**EXERCISE OBJECTIVE**
Please return all of the entries below word for word, keeping every line unchanged.

(Records from a data collection)
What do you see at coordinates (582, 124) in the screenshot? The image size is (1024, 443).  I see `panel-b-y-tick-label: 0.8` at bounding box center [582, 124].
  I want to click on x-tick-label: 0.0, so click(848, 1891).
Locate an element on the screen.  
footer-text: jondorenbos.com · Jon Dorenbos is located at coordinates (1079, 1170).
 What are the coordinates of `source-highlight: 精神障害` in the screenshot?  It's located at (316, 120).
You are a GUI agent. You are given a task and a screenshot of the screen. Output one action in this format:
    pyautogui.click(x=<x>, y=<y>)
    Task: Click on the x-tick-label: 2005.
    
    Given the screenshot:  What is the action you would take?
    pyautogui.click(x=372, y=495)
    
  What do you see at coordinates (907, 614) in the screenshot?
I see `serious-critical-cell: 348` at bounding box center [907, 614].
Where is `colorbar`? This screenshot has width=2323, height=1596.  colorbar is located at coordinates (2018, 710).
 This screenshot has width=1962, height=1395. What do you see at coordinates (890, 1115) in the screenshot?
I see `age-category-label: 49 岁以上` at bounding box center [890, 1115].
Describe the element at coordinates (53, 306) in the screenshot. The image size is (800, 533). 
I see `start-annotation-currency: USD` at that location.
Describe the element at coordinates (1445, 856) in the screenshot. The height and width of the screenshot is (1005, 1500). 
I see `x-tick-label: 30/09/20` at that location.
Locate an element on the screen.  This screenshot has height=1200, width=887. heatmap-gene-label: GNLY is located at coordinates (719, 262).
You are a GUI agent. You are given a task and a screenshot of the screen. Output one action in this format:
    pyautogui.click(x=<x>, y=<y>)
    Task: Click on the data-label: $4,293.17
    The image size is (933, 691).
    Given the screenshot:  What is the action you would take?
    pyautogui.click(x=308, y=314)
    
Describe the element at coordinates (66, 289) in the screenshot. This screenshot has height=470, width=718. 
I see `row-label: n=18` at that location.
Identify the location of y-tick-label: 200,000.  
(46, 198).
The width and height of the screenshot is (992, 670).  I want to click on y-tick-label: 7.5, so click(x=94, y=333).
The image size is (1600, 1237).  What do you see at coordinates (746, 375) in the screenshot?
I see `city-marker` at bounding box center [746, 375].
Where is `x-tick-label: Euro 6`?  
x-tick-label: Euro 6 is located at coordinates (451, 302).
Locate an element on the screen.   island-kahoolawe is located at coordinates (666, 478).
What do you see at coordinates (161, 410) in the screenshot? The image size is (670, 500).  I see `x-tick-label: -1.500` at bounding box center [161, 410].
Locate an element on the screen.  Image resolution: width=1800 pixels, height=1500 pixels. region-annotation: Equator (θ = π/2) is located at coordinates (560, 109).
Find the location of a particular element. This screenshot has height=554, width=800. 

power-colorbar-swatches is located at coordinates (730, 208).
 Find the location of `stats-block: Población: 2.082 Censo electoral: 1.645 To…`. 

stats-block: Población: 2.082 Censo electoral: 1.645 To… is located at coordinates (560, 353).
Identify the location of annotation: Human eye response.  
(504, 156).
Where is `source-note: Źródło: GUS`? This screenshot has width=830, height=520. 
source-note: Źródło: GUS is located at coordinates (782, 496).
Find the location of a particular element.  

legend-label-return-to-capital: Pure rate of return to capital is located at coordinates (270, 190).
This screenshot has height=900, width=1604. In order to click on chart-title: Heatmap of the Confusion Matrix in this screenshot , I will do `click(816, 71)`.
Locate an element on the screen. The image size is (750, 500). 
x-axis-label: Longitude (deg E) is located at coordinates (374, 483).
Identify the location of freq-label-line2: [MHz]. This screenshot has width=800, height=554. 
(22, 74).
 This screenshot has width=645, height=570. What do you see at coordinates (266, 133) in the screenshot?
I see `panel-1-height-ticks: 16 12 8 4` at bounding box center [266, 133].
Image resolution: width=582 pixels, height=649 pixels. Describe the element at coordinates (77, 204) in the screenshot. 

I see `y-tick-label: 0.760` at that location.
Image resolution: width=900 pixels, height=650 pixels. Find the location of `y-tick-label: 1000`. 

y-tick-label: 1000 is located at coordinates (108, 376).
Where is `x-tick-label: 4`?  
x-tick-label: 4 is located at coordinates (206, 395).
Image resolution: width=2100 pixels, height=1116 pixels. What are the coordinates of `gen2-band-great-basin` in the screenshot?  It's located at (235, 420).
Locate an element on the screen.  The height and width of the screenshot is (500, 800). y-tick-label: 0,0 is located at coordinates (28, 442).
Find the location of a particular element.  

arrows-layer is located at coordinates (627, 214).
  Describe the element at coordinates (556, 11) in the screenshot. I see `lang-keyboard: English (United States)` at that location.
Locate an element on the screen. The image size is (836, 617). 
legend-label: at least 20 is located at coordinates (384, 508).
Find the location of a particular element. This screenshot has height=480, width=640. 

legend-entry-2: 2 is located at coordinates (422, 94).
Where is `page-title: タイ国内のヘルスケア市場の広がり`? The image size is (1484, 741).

**OUTPUT OF THE EXERCISE**
What do you see at coordinates (582, 124) in the screenshot? The image size is (1024, 443).  I see `panel-b-y-tick-label: 0.8` at bounding box center [582, 124].
  I want to click on x-tick-label: 0.0, so click(848, 1891).
Locate an element on the screen.  
footer-text: jondorenbos.com · Jon Dorenbos is located at coordinates (1079, 1170).
 What are the coordinates of `source-highlight: 精神障害` in the screenshot?  It's located at (316, 120).
You are a GUI agent. You are given a task and a screenshot of the screen. Output one action in this format:
    pyautogui.click(x=<x>, y=<y>)
    Task: Click on the x-tick-label: 2005.
    
    Given the screenshot:  What is the action you would take?
    pyautogui.click(x=372, y=495)
    
  What do you see at coordinates (907, 614) in the screenshot?
I see `serious-critical-cell: 348` at bounding box center [907, 614].
Where is `colorbar`? This screenshot has width=2323, height=1596.  colorbar is located at coordinates (2018, 710).
 This screenshot has width=1962, height=1395. What do you see at coordinates (890, 1115) in the screenshot?
I see `age-category-label: 49 岁以上` at bounding box center [890, 1115].
Describe the element at coordinates (53, 306) in the screenshot. The image size is (800, 533). 
I see `start-annotation-currency: USD` at that location.
Describe the element at coordinates (1445, 856) in the screenshot. The height and width of the screenshot is (1005, 1500). 
I see `x-tick-label: 30/09/20` at that location.
Locate an element on the screen.  This screenshot has height=1200, width=887. heatmap-gene-label: GNLY is located at coordinates (719, 262).
You are a GUI agent. You are given a task and a screenshot of the screen. Output one action in this format:
    pyautogui.click(x=<x>, y=<y>)
    Task: Click on the data-label: $4,293.17
    The image size is (933, 691).
    Given the screenshot:  What is the action you would take?
    pyautogui.click(x=308, y=314)
    
Describe the element at coordinates (66, 289) in the screenshot. This screenshot has height=470, width=718. 
I see `row-label: n=18` at that location.
Identify the location of y-tick-label: 200,000.  
(46, 198).
The width and height of the screenshot is (992, 670).  I want to click on y-tick-label: 7.5, so click(x=94, y=333).
The image size is (1600, 1237).  What do you see at coordinates (746, 375) in the screenshot?
I see `city-marker` at bounding box center [746, 375].
Where is `x-tick-label: Euro 6`?  
x-tick-label: Euro 6 is located at coordinates (451, 302).
Locate an element on the screen.   island-kahoolawe is located at coordinates (666, 478).
What do you see at coordinates (161, 410) in the screenshot? The image size is (670, 500).  I see `x-tick-label: -1.500` at bounding box center [161, 410].
Locate an element on the screen.  Image resolution: width=1800 pixels, height=1500 pixels. region-annotation: Equator (θ = π/2) is located at coordinates (560, 109).
Find the location of a particular element. This screenshot has height=554, width=800. 

power-colorbar-swatches is located at coordinates (730, 208).
 Find the location of `stats-block: Población: 2.082 Censo electoral: 1.645 To…`. 

stats-block: Población: 2.082 Censo electoral: 1.645 To… is located at coordinates (560, 353).
Identify the location of annotation: Human eye response.  
(504, 156).
Where is `source-note: Źródło: GUS`? This screenshot has width=830, height=520. 
source-note: Źródło: GUS is located at coordinates (782, 496).
Find the location of a particular element.  

legend-label-return-to-capital: Pure rate of return to capital is located at coordinates (270, 190).
This screenshot has height=900, width=1604. In order to click on chart-title: Heatmap of the Confusion Matrix in this screenshot , I will do `click(816, 71)`.
Locate an element on the screen. The image size is (750, 500). 
x-axis-label: Longitude (deg E) is located at coordinates (374, 483).
Identify the location of freq-label-line2: [MHz]. This screenshot has width=800, height=554. 
(22, 74).
 This screenshot has width=645, height=570. What do you see at coordinates (266, 133) in the screenshot?
I see `panel-1-height-ticks: 16 12 8 4` at bounding box center [266, 133].
Image resolution: width=582 pixels, height=649 pixels. Describe the element at coordinates (77, 204) in the screenshot. 

I see `y-tick-label: 0.760` at that location.
Image resolution: width=900 pixels, height=650 pixels. Find the location of `y-tick-label: 1000`. 

y-tick-label: 1000 is located at coordinates (108, 376).
Where is `x-tick-label: 4`?  
x-tick-label: 4 is located at coordinates (206, 395).
Image resolution: width=2100 pixels, height=1116 pixels. What are the coordinates of `gen2-band-great-basin` in the screenshot?  It's located at (235, 420).
Locate an element on the screen.  The height and width of the screenshot is (500, 800). y-tick-label: 0,0 is located at coordinates (28, 442).
Find the location of a particular element.  

arrows-layer is located at coordinates (627, 214).
  Describe the element at coordinates (556, 11) in the screenshot. I see `lang-keyboard: English (United States)` at that location.
Locate an element on the screen. The image size is (836, 617). 
legend-label: at least 20 is located at coordinates (384, 508).
Find the location of a particular element. This screenshot has height=480, width=640. 

legend-entry-2: 2 is located at coordinates (422, 94).
Where is `page-title: タイ国内のヘルスケア市場の広がり`? The image size is (1484, 741).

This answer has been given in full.